**Text block:**
Exit Code 1 -- Findings
Documentation quality issues were detected: broken links, orphan pages, invalid snippets, placeholder pages, unused assets, dangling references, or dead definitions (in strict mode).
Can be suppressed by exit_zero = true in config or --exit-zero on the CLI.
Exit Code 2 -- Shield
A leaked credential was detected by the Zenzic Shield. This exit code is never suppressed by --exit-zero or exit_zero = true. The credential must be rotated immediately.
Exit Code 3 -- Blood Sentinel
A documentation link resolves to an OS system path (/etc/, /root/, /var/, /proc/, /sys/, /usr/). This is classified as PATH_TRAVERSAL_SUSPICIOUS -- a security incident that indicates a potential template injection, compromised toolchain, or infrastructure disclosure.
Exit code 3 has the highest priority. If both Shield and Blood Sentinel findings exist in the same run, exit code 3 wins.
Blood Sentinel also fires when docs_dir itself resolves outside the repository root (F4-1 jailbreak protection).
Hybrid Adaptive Engine
The scan engine automatically selects sequential or parallel execution based on the number of files:
| File count | Mode | Behaviour |
|---|---|---|
| < 50 files | Sequential | Zero process-spawn overhead. Full O(N) I/O. |
| >= 50 files | Parallel | ProcessPoolExecutor with per-worker isolation |
The threshold (50 files) is a conservative heuristic: below it, ProcessPoolExecutor spawn overhead (~200-400ms on a cold interpreter) exceeds the parallelism benefit.
In parallel mode:
- Each file is processed by an independent worker process.
- Workers receive serialised copies of
configandrule_engineviapickle-- no shared state. - A 30-second timeout per worker prevents ReDoS patterns in custom rules from deadlocking the pipeline.
- External URL validation is performed in the main process after all workers complete.

**Assigned task:** According to the exit code documentation, which exit code wins when a single run has both Shield and Blood Sentinel findings?

**Data:**

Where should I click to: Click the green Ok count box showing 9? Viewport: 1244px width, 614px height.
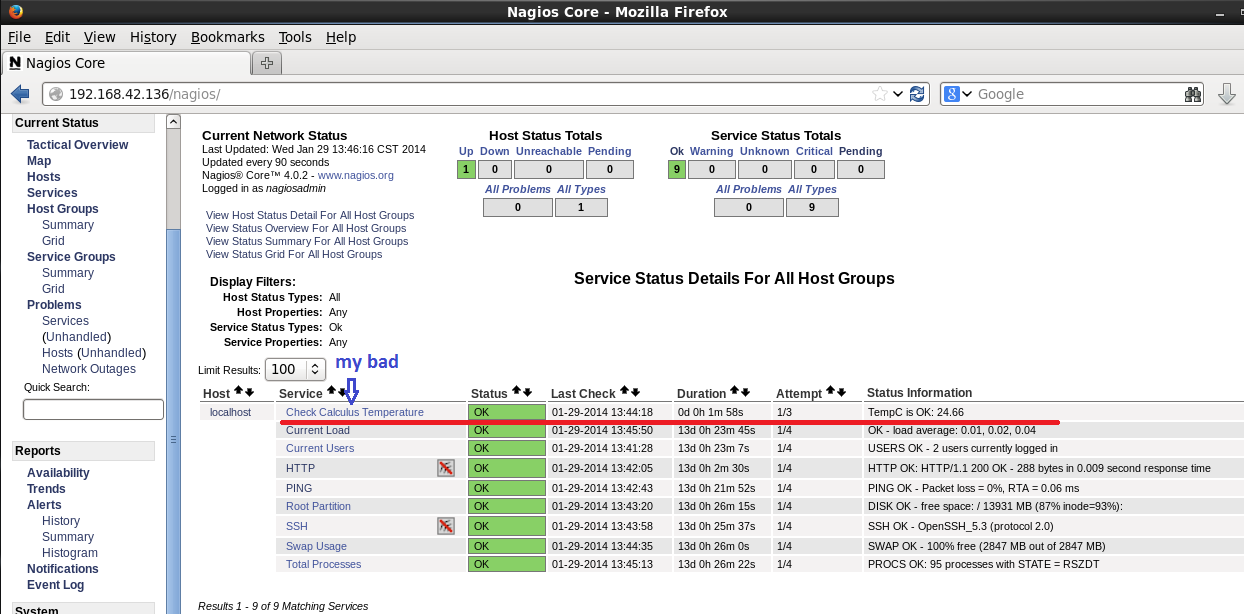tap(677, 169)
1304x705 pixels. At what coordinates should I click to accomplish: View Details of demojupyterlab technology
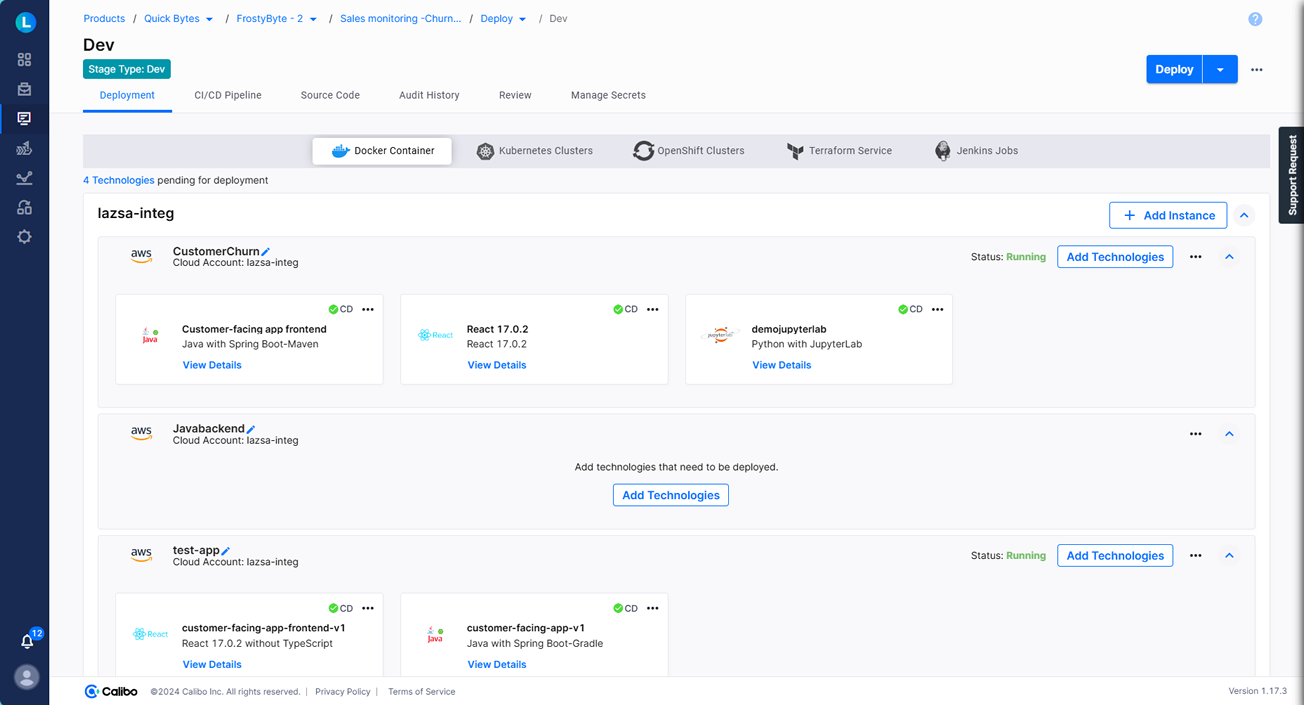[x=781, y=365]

**Finished exercise:** Exit code 3 (Blood Sentinel) wins.